Disentangling the sources of cyber risk premia
Lo\"ic Mar\'echal, Nathan Monnet

TL;DR
This paper introduces a machine learning-based method to quantify firms' cyber risks from disclosures, revealing that high cyber risk scores are associated with stock outperformance and that markets treat cyber risks as a single aggregate factor.
Contribution
It presents a novel machine learning approach to measure cyber risks from textual disclosures and demonstrates their significance in asset pricing and market perception.
Findings
High cyber scores correlate with stock outperformance.
Long-short cyber risk factors exhibit positive risk premia.
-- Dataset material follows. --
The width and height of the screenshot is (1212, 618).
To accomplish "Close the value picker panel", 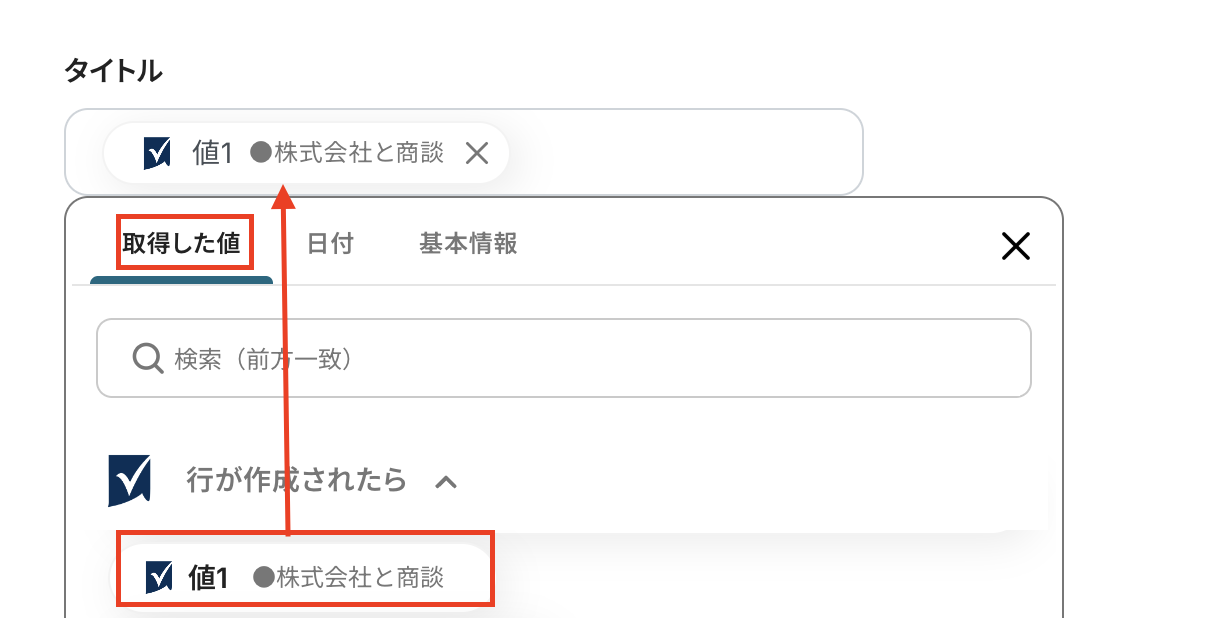I will point(1015,246).
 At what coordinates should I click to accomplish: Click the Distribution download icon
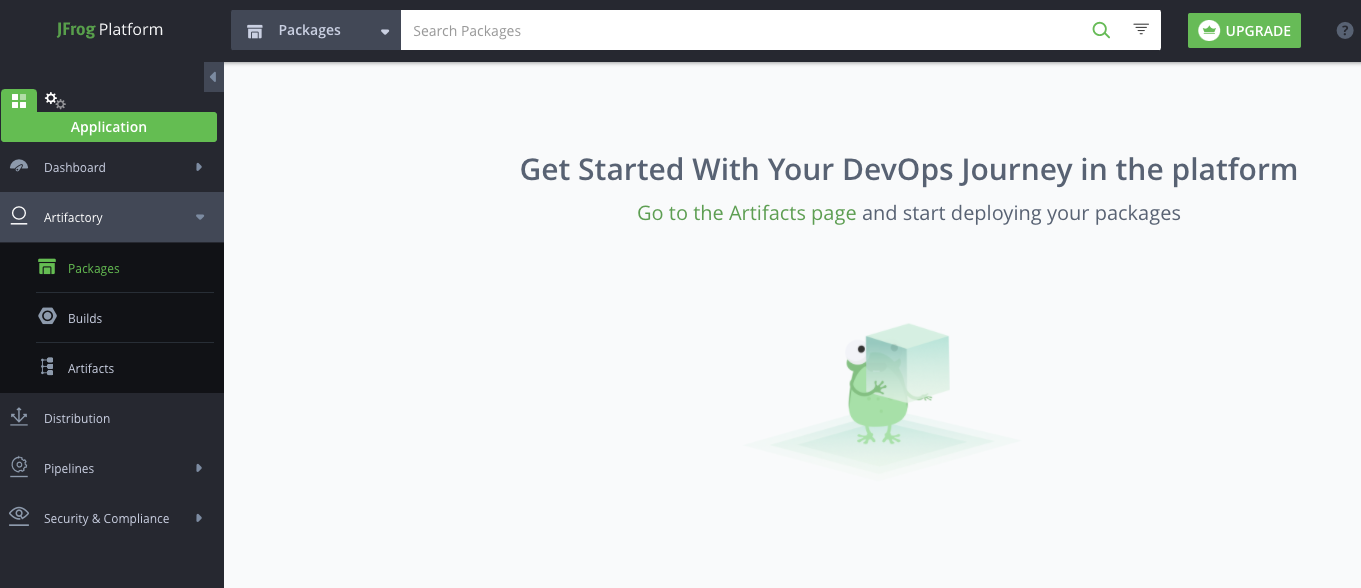(x=19, y=417)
Markets perceive cyber risks as an aggregate, not differentiated types.
Abstract
We use a methodology based on a machine learning algorithm to quantify firms' cyber risks based on their disclosures and a dedicated cyber corpus. The model can identify paragraphs related to determined cyber-threat types and accordingly attribute several related cyber scores to the firm. The cyber scores are unrelated to other firms' characteristics. Stocks with high cyber scores significantly outperform other stocks. The long-short cyber risk factors have positive risk premia, are robust to all factors' benchmarks, and help price returns. Furthermore, we suggest the market does not distinguish between different types of cyber risks but instead views them as a single, aggregate cyber risk.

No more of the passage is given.